Through AmeriCorps and Senior Corps, national service allows citizens of all ages and backgrounds to play a pivotal role in their communities by serving with thousands of nonprofit faith-based and community-based organizations, including Habitat for Humanity, YMCA, Boys and Girls Clubs of America, City Year, and Teach For America. Since 1994, more than 1.1 million AmeriCorps members have served, giving more than 1.6 billion hours of service and earning more than $3.6 billion in education awards or scholarships, $1 billion of which has been used to pay back student debt.
The Corporation for National and Community Service (CNCS), which runs AmeriCorps and Senior Corps, is a public-private partnership that invests limited federal dollars to leverage substantial private investment to improve lives and communities through service. Every year, CNCS programs generate more than $1 billion in leveraged resources from businesses, foundations, and other sources, an amount exceeding the federal appropriation.
Forthcoming research has found that investing in AmeriCorps and Senior Corps is universally supported by voters and makes good economic sense. TargetPoint Consulting found that 4 in 5 voters across party lines support maintaining or increasing the federal investment in national service. ICF conducted a cost-benefit analysis and return on investment study and found that every $1 in federal taxes invested in AmeriCorps and Senior Corps returns $17.30 to society, program members, and the federal government.

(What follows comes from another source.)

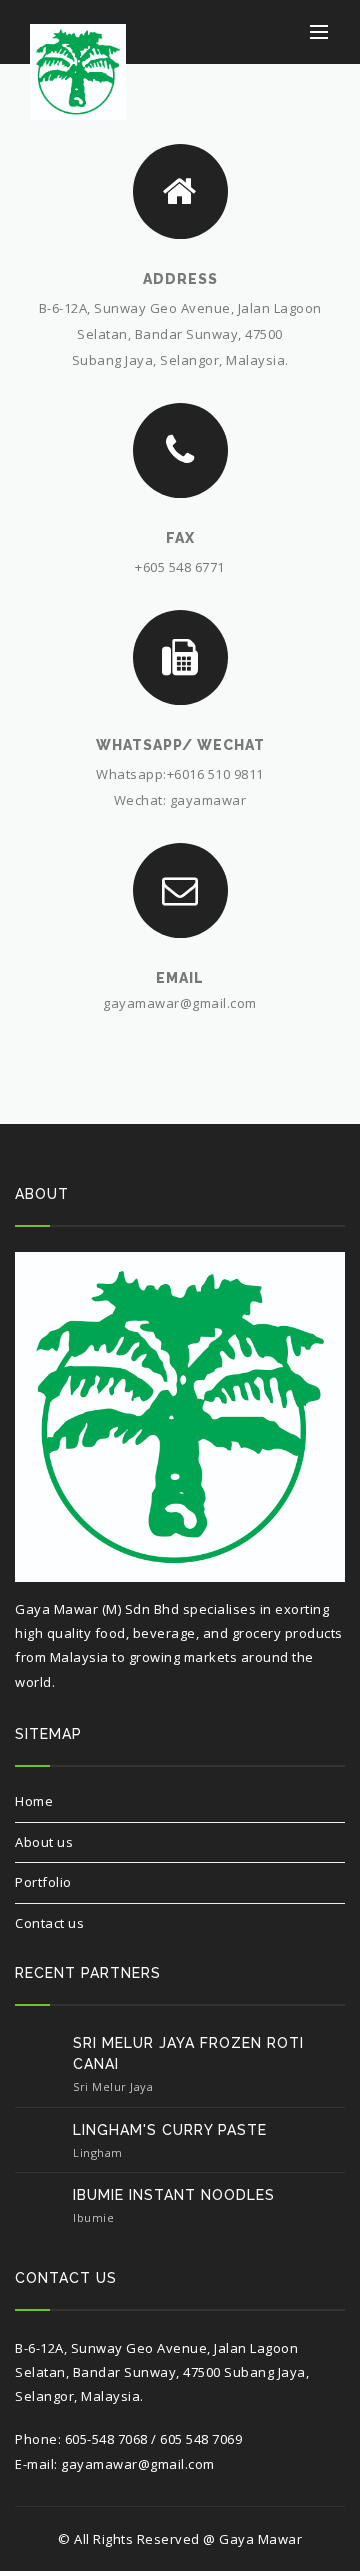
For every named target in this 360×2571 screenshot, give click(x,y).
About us (44, 1842)
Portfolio (43, 1882)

Voices for National Service is a diverse coalition of national service programs, state service commissions and individual champions, who work to ensure Americans of all ages and backgrounds have the opportunity to serve and volunteer in their community. Founded in 2003, Voices for National Service has built strong bipartisan support among our nation’s leaders and helped to elevate national service as a powerful strategy for tackling unmet needs, preparing young people for work, uniting our country and developing civic character.